## Directions
Rewrite the lines from the one containing "coordinates (1557, 19)." through the one containing "inner rectangle of", changing "Describe" to "Explain" and leaving everything else as it is.

## Provided records
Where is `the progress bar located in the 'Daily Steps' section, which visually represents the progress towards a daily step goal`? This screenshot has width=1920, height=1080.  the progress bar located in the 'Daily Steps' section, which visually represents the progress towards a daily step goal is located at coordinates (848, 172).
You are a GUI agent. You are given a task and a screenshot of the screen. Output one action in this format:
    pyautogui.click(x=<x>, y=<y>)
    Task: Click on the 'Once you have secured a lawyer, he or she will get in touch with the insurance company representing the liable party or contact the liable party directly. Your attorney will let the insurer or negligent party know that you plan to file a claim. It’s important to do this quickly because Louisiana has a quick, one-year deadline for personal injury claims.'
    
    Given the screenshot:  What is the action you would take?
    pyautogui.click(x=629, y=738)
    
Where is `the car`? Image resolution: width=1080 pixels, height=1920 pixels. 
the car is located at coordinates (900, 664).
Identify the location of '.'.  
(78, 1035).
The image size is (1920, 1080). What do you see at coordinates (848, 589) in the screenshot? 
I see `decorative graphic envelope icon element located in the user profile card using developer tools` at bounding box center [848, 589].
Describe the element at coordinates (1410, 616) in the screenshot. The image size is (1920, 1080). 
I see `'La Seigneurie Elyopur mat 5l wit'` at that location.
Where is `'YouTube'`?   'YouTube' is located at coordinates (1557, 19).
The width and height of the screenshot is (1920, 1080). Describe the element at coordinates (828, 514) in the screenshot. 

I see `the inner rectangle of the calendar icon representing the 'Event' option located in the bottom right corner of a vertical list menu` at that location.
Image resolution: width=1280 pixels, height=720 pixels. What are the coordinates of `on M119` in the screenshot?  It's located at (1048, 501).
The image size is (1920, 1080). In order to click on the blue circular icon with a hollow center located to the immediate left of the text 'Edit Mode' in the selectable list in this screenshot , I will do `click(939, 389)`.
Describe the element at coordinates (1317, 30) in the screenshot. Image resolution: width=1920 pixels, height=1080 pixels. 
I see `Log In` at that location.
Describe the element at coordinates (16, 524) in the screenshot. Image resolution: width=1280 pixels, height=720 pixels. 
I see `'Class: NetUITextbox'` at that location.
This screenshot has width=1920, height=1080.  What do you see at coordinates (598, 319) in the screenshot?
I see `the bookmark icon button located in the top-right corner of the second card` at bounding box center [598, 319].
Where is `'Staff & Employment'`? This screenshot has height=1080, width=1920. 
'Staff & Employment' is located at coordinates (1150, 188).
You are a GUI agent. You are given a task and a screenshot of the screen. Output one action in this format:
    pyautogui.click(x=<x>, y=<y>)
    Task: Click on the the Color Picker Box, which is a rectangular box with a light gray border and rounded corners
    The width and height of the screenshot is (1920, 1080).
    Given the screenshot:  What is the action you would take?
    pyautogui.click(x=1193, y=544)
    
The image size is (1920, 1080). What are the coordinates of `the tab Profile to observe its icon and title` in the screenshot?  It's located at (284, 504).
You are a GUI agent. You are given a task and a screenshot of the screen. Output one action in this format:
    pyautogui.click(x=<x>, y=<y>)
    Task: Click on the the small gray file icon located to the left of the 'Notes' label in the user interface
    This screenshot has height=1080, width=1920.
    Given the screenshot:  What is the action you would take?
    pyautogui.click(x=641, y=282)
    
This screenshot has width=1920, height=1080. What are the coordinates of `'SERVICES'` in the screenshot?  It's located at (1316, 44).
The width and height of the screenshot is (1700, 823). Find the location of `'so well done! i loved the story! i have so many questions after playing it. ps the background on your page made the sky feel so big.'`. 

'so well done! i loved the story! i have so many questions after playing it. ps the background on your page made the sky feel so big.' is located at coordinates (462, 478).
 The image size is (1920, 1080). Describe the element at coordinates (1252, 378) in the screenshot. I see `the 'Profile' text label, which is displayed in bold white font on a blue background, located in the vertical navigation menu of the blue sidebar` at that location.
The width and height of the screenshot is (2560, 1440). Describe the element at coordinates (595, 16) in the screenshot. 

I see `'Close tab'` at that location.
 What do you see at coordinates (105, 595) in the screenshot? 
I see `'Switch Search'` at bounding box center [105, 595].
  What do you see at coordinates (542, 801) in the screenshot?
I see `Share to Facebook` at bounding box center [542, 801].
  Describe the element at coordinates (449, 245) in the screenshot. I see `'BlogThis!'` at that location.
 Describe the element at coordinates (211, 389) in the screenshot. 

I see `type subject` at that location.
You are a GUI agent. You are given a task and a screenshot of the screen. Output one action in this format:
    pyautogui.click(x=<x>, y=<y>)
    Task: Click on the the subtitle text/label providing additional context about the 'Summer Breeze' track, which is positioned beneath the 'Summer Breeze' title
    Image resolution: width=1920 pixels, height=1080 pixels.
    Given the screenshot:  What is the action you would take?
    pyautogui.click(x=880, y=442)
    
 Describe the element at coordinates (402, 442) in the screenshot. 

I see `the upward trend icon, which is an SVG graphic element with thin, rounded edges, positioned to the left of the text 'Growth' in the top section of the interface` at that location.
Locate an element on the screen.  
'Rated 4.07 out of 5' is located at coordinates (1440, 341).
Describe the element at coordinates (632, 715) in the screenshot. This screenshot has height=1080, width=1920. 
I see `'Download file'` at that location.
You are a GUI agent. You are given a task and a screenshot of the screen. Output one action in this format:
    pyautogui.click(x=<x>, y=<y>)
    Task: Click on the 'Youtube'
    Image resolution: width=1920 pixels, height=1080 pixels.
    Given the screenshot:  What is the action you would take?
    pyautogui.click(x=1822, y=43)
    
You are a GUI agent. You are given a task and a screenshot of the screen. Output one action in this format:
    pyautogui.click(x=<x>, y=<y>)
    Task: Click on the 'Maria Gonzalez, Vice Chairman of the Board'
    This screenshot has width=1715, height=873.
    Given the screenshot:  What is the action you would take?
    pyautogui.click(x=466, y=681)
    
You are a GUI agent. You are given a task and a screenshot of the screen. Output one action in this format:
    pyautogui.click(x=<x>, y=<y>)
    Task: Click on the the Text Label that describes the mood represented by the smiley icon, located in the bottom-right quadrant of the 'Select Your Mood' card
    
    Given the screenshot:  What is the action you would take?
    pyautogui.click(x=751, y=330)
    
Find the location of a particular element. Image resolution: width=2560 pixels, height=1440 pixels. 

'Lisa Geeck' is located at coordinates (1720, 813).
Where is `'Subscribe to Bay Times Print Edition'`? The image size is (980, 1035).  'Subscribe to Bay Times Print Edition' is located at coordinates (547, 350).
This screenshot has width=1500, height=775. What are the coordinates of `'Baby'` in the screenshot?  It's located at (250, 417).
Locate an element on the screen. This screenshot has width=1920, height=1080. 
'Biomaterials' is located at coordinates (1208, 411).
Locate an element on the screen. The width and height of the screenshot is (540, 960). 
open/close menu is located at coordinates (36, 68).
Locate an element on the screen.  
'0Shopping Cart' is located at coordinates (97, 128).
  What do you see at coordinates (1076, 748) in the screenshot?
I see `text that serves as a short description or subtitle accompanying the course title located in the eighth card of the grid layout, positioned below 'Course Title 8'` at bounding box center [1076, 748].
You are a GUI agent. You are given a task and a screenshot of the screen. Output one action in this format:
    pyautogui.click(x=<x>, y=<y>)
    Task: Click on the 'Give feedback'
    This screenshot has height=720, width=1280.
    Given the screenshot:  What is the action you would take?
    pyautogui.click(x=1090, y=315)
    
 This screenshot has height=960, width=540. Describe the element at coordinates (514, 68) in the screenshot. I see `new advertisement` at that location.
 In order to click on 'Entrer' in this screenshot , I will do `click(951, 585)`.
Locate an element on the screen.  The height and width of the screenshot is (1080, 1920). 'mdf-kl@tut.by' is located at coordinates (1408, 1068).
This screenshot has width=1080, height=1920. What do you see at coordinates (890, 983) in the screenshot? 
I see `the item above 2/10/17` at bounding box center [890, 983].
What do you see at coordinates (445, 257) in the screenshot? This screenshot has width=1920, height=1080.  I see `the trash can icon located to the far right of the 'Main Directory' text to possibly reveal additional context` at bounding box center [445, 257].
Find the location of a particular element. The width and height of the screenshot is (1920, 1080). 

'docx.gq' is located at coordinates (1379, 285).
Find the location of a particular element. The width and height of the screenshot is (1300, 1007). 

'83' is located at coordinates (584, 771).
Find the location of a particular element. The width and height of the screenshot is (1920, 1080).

## Written solution
Where is `'YouTube'`?   'YouTube' is located at coordinates (1557, 19).
The width and height of the screenshot is (1920, 1080). Explain the element at coordinates (828, 514) in the screenshot. 

I see `the inner rectangle of the calendar icon representing the 'Event' option located in the bottom right corner of a vertical list menu` at that location.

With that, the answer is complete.